The Black Hat and Defcon conferences running back to back in Las Vegas this week are the annual coming together of the whole information security community. While the exhibit hall at the RSA convention in San Francisco may have many more security companies touting their wares, the low entry fee at Defcon attracts more than just the corporate wing of the hacking movement. The very best vulnerabilities and exploits get saved up for demonstration at these conferences, with announcements sometimes making the headlines in the weeks before.
A good example is Charlie Miller and Chris Valasek hacking a jeep over the Internet. I've already expressed my outrage over this vulnerability, but I have to say it again: there are lots of reasons for a car to be connected to the Internet (entertainment, navigation, tracking stolen vehicles) but there is no reason to connect the controls and transmission to the Internet, and lots of reasons not to. Miller and Valasek are two of them.
The remote car hacking presentation is at 3pm Wednesday. Perhaps to prevent the conference room getting overcrowded, this is at the same time as Joshua Drake's talk on the Stagefright exploit that makes any Android vulnerable to a malicious MMS message. While full details of this have not yet been published, you can still protect yourself against it by disabling the automatic download of MMS messages. I did this on Thursday, and on Friday I received an unsolicited MMS message that appears to have come from South Africa. It might just be a wrong number, but I'm not going to download it to find out.
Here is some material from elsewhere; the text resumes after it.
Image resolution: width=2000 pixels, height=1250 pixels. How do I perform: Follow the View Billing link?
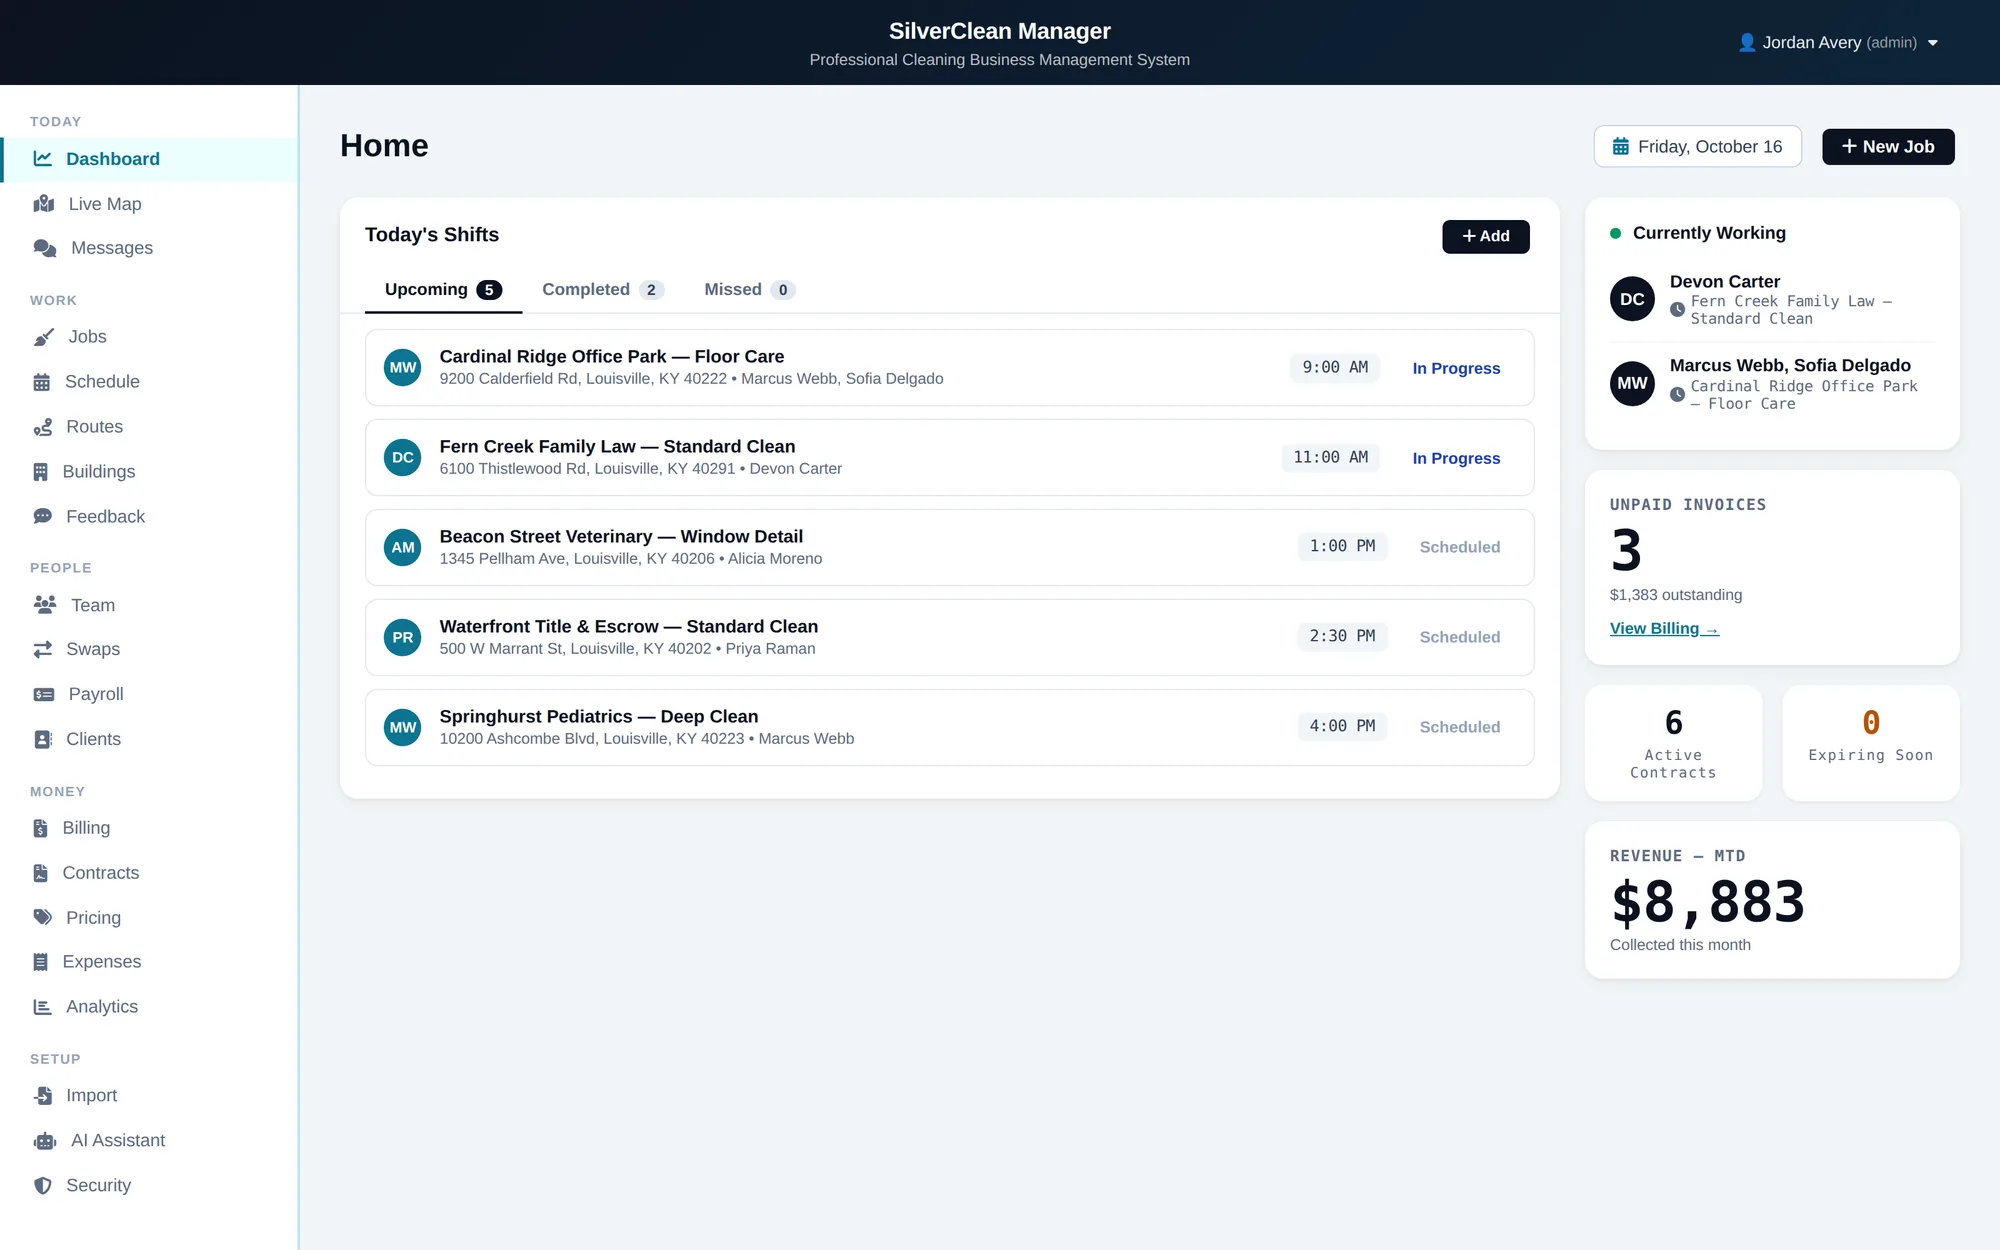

Ethical hacking involves notifying the developers of vulnerable software and giving them a chance to fix the problem before announcing the bug. Thanks to Jonathan Foote for making sure that there was a fix for a vulnerability he discovered in BIND, the software than runs most of the DNS servers on the Internet. The bug allowed a malformed packet to crash vulnerable DNS servers. The fix is now published and hopefully anyone running BIND is busy installing it, but Mr. Foote has the distinction of being added, at least for a time, to my 1337 list of people who could break the Internet.
Defcon also has its share of cool demos. I think the one I am most anticipating is [cue Mission Impossible theme music] the one by Daniel Petro and Oscar Salazar who hacked into a super secure Brinks smart safe with nothing more than a USB stick. Dear Brinks, if you want to build a super secure smart safe, try basing the software on something a bit more modern than Windows XP, which isn't even supported by Microsoft any more.
Of course some of the best things at these conferences are not on the program at all - that conversation in the vendor area about evolutionary biology, the chance for a selfie with John McAfee, the stories from a bounty hunter (and I thought penetration testers were badass.) There is a reason why we all get together in person and don't just have a week of webinars. Cloudmark has a great team at Black Hat and Defcon this year, and we'll be blogging about our some of the more interesting events here throughout the week, for those of you who can't be here. But try and make it next year, OK?